**Exercise requirements**.
Using the listing below, set down exactly the lines starting at the line that contains "[Az ország boltja 2016 díj] (145, 2375)" and ending at the line that contains "[Tiktok] (105, 2103)", both included, and no others.

**Listed records**.
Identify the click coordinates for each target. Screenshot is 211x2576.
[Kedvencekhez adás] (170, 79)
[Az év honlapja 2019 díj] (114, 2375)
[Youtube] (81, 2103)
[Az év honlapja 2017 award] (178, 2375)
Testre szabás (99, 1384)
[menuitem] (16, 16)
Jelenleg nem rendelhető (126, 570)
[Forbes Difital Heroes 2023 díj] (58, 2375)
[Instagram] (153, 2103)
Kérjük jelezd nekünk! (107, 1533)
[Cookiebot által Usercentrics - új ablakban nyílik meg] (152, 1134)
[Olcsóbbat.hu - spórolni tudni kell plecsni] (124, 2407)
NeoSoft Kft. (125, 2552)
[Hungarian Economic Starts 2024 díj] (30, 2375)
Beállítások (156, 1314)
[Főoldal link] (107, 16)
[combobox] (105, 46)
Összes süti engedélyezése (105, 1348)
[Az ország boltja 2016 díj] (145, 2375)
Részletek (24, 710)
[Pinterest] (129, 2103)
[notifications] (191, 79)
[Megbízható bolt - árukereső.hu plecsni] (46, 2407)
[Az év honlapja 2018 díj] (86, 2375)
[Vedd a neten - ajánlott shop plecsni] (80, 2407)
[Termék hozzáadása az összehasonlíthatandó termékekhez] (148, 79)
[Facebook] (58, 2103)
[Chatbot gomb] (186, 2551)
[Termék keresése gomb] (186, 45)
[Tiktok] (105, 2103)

---

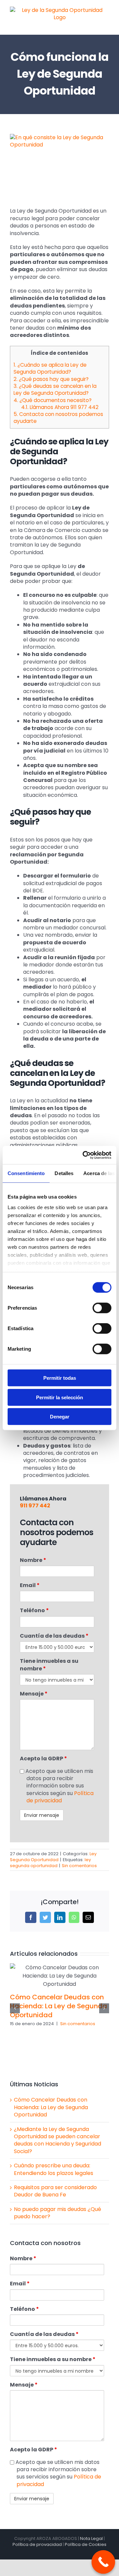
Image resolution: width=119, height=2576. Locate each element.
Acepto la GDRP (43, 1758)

**Solution for this problem**.
[Az ország boltja 2016 díj] (145, 2375)
Részletek (24, 710)
[Pinterest] (129, 2103)
[notifications] (191, 79)
[Megbízható bolt - árukereső.hu plecsni] (46, 2407)
[Az év honlapja 2018 díj] (86, 2375)
[Vedd a neten - ajánlott shop plecsni] (80, 2407)
[Termék hozzáadása az összehasonlíthatandó termékekhez] (148, 79)
[Facebook] (58, 2103)
[Chatbot gomb] (186, 2551)
[Termék keresése gomb] (186, 45)
[Tiktok] (105, 2103)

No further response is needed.